How many times a day do you find yourself saying a negative statement… even when it’s not intended? I encourage you to start listening closely to yourself. For instance, when something really cracks my sheit up I say “it kills me”… ummm… no it doesn’t it makes you laugh silly. Or “I am such a dork.” I am truly beginning to realize that our words manifest themselves, even when it is not our intention.
I had my eyes opened to this the other day. A very wise woman told me “every time you say something negative say “cancel” out loud.” So I have been listening closely, and let me tell you, basically all you hear out of my mouth is “CANCEL.” I play the Positive Polly card but what I really am is a Negative Nancy people! CANCEL THAT! I am positive but my reactions can be negative and I am working to change that. There… that is better. Here I am working diligently towards self respect and understanding, and although my mind is in the right place, my words are not.

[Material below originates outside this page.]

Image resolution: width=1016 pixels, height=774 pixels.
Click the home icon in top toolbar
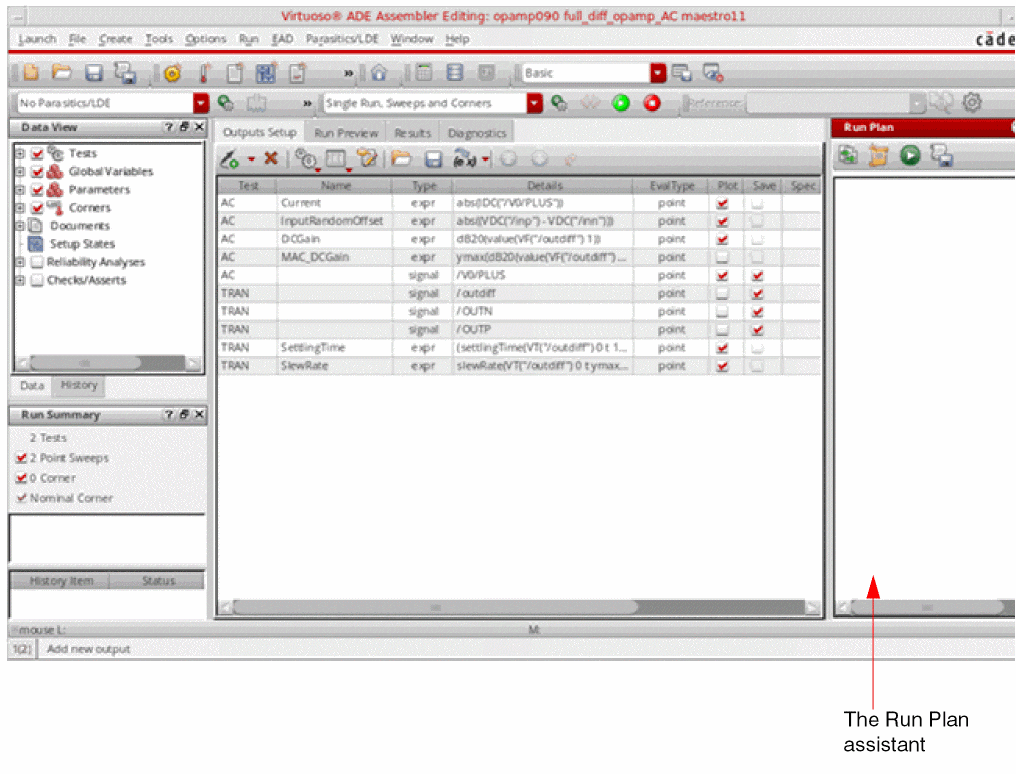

Negativity is a drug. A toxic one that can ruin your life. I am making the choice right here and now to say no more negativity. I want a beautiful, happy life and to approach it with grace and courage. No need to hide behind toxic words so I can cheapen situations to make them seem not so bad. I want to wake up every morning looking forward to a new day. I refuse to diminish that because negativity is so much easier than kindness… even to one’s self. Mostly to one’s self actually. Isn’t it interesting that people are more apt to share negativity than joy sometimes? I truly believe there are some people in life who are embarrassed by joy. Meaning, if the joy goes away, or something happens, they have to face others around them asking where the joy went. Does this make sense?
It is like people who say they don’t want children because, they don’t want people to feel sorry for them if they can’t get pregnant. Or those who say they don’t want to be in a relationship, because they don’t want to face the crowd if the relationship ends. Those who say they can’t lose weight, because they don’t want people to think they are insecure. Think about it… you get what you put out there. Stop being a victim in your life—a victim of your degrading thoughts. Living like that… is absolutely exhausting. You are not a victim; truly, you may be the problem. A toxic part of YOUR OWN LIFE.
So CANCEL your negative thoughts. Listen really closely to yourself and respect yourself enough to want the best out of life. It is ok. It is amazing actually.